- To be done -
A) Translate this sentence from the blog post below into Spanish: "A few weeks ago I did posts both here and on my own site on the insidious new trend known as minstrel show rap."
B) Retype the stretch of the blog post from "A few weeks" through "minstrel show era.".

#### Document segment

Video of the MGT-Gcc In London England

April 01, 2007

XXL (KINDA), P.S. THE NEW SOURCE

OLD BITCHES DIE HARD

“They built it by walking across our collective backs. When I was at the source, Women ran shit literally and figuratively. We led the editorial meetings, we held down the fort, we provided the research, development, fact-checking, writing, planning and scheduling it took to print the most popular rap magazine on the planet. But we also provided the ass.”

—Miranda Jane, former and present Source staffer

A few weeks ago I did posts both here and on my own site on the insidious new trend known as minstrel show rap. Young jigs in ghettos across America, no longer content with making black people look stupid through normal means, have taken to reviving actual songs and dances from the minstrel show era.

A buncha other bloggers did posts on the trend as well and eventually the story was picked up by one of the columnists for the New York Daily News.

########
#### Data extract

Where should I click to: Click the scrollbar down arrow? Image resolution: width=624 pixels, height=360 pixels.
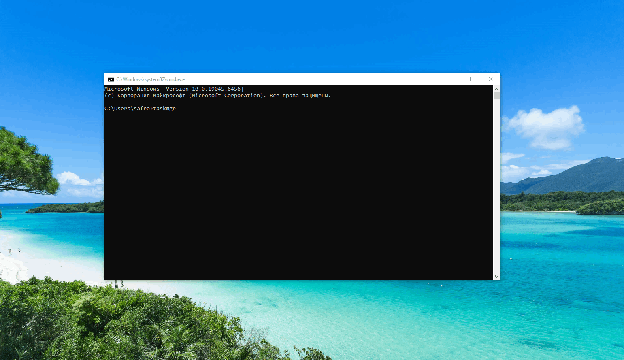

########

- Correct answers -
A) Hace unas semanas publiqué entradas, tanto aquí como en mi propio sitio, sobre la insidiosa nueva tendencia conocida como rap de minstrel show.

B)
A few weeks ago I did posts both here and on my own site on the insidious new trend known as minstrel show rap. Young jigs in ghettos across America, no longer content with making black people look stupid through normal means, have taken to reviving actual songs and dances from the minstrel show era.